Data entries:
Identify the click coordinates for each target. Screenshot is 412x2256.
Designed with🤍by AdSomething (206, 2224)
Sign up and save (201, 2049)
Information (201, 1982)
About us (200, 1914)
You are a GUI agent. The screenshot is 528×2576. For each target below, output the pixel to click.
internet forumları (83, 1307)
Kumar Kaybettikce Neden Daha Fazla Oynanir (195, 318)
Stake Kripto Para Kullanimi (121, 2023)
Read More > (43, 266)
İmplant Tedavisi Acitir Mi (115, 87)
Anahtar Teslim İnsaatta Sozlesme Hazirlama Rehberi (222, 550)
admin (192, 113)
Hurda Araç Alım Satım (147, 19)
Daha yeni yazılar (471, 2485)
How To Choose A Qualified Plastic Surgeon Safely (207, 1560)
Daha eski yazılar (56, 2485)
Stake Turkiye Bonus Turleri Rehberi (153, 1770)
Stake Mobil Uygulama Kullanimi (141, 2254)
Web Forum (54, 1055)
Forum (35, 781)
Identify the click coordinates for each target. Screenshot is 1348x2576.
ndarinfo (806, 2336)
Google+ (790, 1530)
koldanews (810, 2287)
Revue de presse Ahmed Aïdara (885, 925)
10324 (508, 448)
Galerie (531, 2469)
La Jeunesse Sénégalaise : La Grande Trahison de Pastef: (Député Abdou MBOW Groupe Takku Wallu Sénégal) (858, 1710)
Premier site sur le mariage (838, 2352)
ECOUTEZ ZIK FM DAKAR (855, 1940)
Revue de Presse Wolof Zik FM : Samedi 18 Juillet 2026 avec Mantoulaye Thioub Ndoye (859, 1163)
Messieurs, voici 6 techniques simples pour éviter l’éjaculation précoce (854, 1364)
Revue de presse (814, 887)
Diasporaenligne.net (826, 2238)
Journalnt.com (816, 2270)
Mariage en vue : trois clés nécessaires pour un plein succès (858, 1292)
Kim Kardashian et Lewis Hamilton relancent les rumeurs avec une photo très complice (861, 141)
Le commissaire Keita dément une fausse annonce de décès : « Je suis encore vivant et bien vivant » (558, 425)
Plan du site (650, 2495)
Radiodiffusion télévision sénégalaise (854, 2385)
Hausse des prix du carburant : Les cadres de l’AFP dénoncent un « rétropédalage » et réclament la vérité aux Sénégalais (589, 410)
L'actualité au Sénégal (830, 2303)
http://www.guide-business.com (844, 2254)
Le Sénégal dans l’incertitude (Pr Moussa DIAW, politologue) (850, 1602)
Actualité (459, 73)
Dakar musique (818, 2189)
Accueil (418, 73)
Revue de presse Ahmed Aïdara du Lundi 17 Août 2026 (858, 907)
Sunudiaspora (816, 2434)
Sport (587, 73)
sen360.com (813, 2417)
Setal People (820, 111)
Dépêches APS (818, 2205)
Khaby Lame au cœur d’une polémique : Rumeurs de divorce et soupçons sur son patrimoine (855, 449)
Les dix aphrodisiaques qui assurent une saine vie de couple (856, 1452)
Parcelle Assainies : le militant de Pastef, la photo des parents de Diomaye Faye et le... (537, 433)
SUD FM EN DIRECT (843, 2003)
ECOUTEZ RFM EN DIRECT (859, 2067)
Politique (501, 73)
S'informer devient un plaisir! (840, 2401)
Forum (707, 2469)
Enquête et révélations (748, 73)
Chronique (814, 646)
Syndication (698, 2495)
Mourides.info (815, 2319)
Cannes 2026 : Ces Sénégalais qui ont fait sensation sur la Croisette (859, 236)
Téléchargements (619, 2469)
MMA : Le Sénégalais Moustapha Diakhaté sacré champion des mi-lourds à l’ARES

> **Task**: All of the entries should be output exactly as they appear above.

> **Exercise solution**:
Identify the click coordinates for each target. Screenshot is 412x2256.
Designed with🤍by AdSomething (206, 2224)
Sign up and save (201, 2049)
Information (201, 1982)
About us (200, 1914)
You are a GUI agent. The screenshot is 528×2576. For each target below, output the pixel to click.
internet forumları (83, 1307)
Kumar Kaybettikce Neden Daha Fazla Oynanir (195, 318)
Stake Kripto Para Kullanimi (121, 2023)
Read More > (43, 266)
İmplant Tedavisi Acitir Mi (115, 87)
Anahtar Teslim İnsaatta Sozlesme Hazirlama Rehberi (222, 550)
admin (192, 113)
Hurda Araç Alım Satım (147, 19)
Daha yeni yazılar (471, 2485)
How To Choose A Qualified Plastic Surgeon Safely (207, 1560)
Daha eski yazılar (56, 2485)
Stake Turkiye Bonus Turleri Rehberi (153, 1770)
Stake Mobil Uygulama Kullanimi (141, 2254)
Web Forum (54, 1055)
Forum (35, 781)
Identify the click coordinates for each target. Screenshot is 1348x2576.
ndarinfo (806, 2336)
Google+ (790, 1530)
koldanews (810, 2287)
Revue de presse Ahmed Aïdara (885, 925)
10324 (508, 448)
Galerie (531, 2469)
La Jeunesse Sénégalaise : La Grande Trahison de Pastef: (Député Abdou MBOW Groupe Takku Wallu Sénégal) (858, 1710)
Premier site sur le mariage (838, 2352)
ECOUTEZ ZIK FM DAKAR (855, 1940)
Revue de Presse Wolof Zik FM : Samedi 18 Juillet 2026 avec Mantoulaye Thioub Ndoye (859, 1163)
Messieurs, voici 6 techniques simples pour éviter l’éjaculation précoce (854, 1364)
Revue de presse (814, 887)
Diasporaenligne.net (826, 2238)
Journalnt.com (816, 2270)
Mariage en vue : trois clés nécessaires pour un plein succès (858, 1292)
Kim Kardashian et Lewis Hamilton relancent les rumeurs avec une photo très complice (861, 141)
Le commissaire Keita dément une fausse annonce de décès : « Je suis encore vivant et bien vivant » (558, 425)
Plan du site (650, 2495)
Radiodiffusion télévision sénégalaise (854, 2385)
Hausse des prix du carburant : Les cadres de l’AFP dénoncent un « rétropédalage » et réclament la vérité aux Sénégalais (589, 410)
L'actualité au Sénégal (830, 2303)
http://www.guide-business.com (844, 2254)
Le Sénégal dans l’incertitude (Pr Moussa DIAW, politologue) (850, 1602)
Actualité (459, 73)
Dakar musique (818, 2189)
Accueil (418, 73)
Revue de presse Ahmed Aïdara du Lundi 17 Août 2026 (858, 907)
Sunudiaspora (816, 2434)
Sport (587, 73)
sen360.com (813, 2417)
Setal People (820, 111)
Dépêches APS (818, 2205)
Khaby Lame au cœur d’une polémique : Rumeurs de divorce et soupçons sur son patrimoine (855, 449)
Les dix aphrodisiaques qui assurent une saine vie de couple (856, 1452)
Parcelle Assainies : le militant de Pastef, la photo des parents de Diomaye Faye et le... (537, 433)
SUD FM EN DIRECT (843, 2003)
ECOUTEZ RFM EN DIRECT (859, 2067)
Politique (501, 73)
S'informer devient un plaisir! (840, 2401)
Forum (707, 2469)
Enquête et révélations (748, 73)
Chronique (814, 646)
Syndication (698, 2495)
Mourides.info (815, 2319)
Cannes 2026 : Ces Sénégalais qui ont fait sensation sur la Croisette (859, 236)
Téléchargements (619, 2469)
MMA : Le Sénégalais Moustapha Diakhaté sacré champion des mi-lourds à l’ARES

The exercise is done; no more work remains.